Marcus Agbekodo : Il faut bien distinguer les choses. Quand nous parlons d’une masse d’eau qui n’est pas en bon état écologique, cela ne veut pas dire qu’il est interdit de s’y baigner ni que c’est forcément dangereux pour l’homme. Si un risque sanitaire immédiat existe, par exemple avec la présence de coliformes (bactéries), alors la baignade est interdite : là c’est du ressort de l’ARS (agence régionale de santé).
Nous, nous parlons de l’état du milieu lui-même, sa santé écologique. Cela signifie que cette masse d’eau ne se porte pas bien : certaines espèces comme le phytoplancton, les poissons ou les oiseaux peuvent disparaître. Ce n’est pas rédhibitoire pour l’usage immédiat, mais cela montre qu’il faut agir.
Je rappelle que l’océan a une capacité d’auto-épuration, mais celle-ci a ses limites. S’il continue à absorber trop de pollution, notamment liée à l’assainissement, il ne pourra plus suivre et les enjeux pourront malheureusement devenir sanitaires. L’enjeu est donc d’agir dès maintenant pour réduire ces pressions, restaurer les équilibres et préserver ces milieux sur le long terme, pour les générations à venir.
EN CHIFFRES
60 à 70 % des ressources en eau de Guadeloupe sont en état médiocre.

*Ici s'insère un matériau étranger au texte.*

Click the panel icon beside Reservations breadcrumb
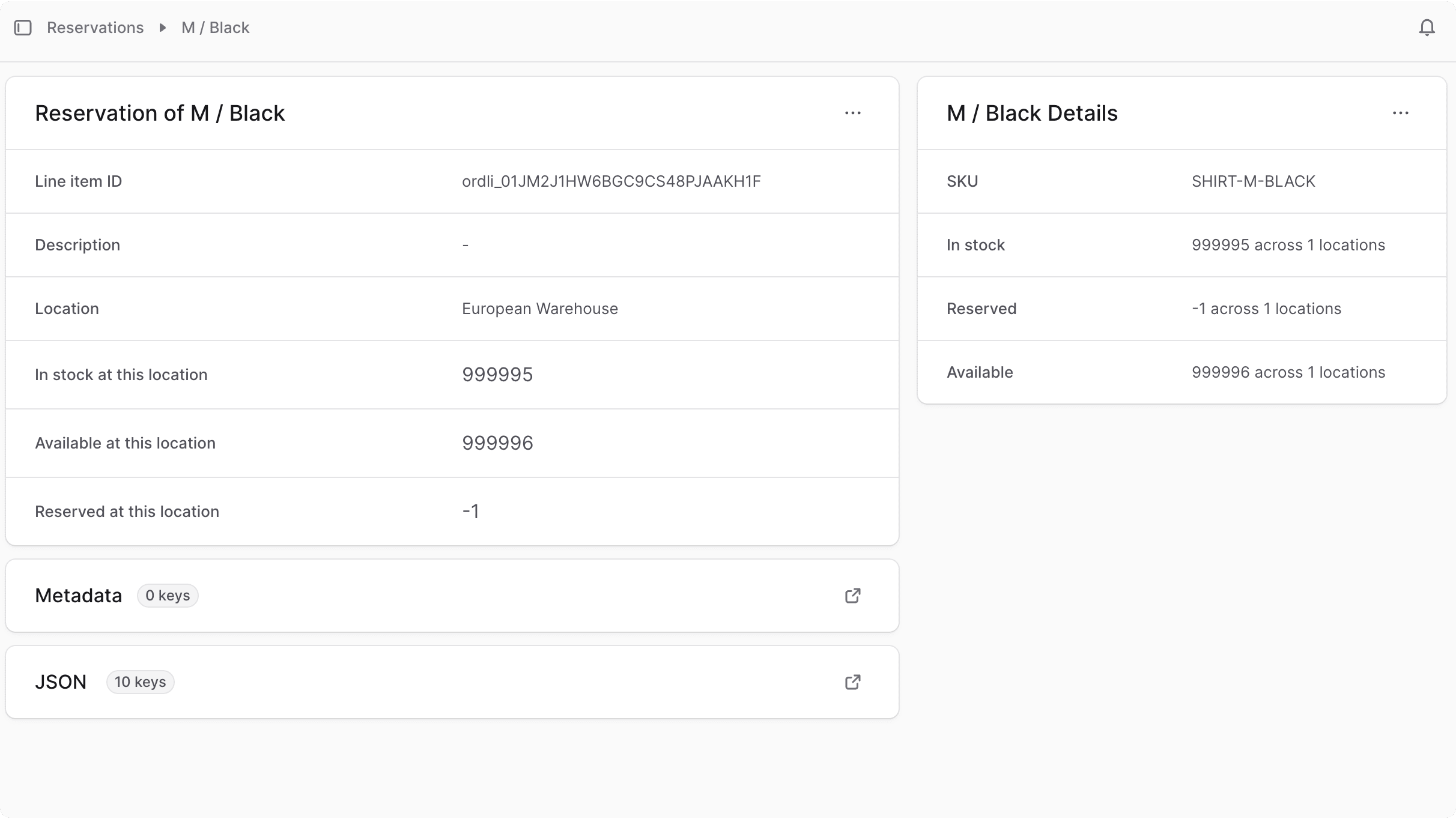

90 % de nos ressources en eau seront en état médiocre au prochain cycle (dans six ans) si aucune mesure n’est prise.
9 espèces exotiques envahissantes ont été comptabilisées en eau douce et en mer, comme la jacinthe d’eau, l’écrevisse américaine ou le poisson-lion.
63 753 : c’est le nombre de mètres de littoral touchés en Guadeloupe par les sargasses en 2020. À l’horizon 2033, la pression « sargasses » risque de continuer à croître.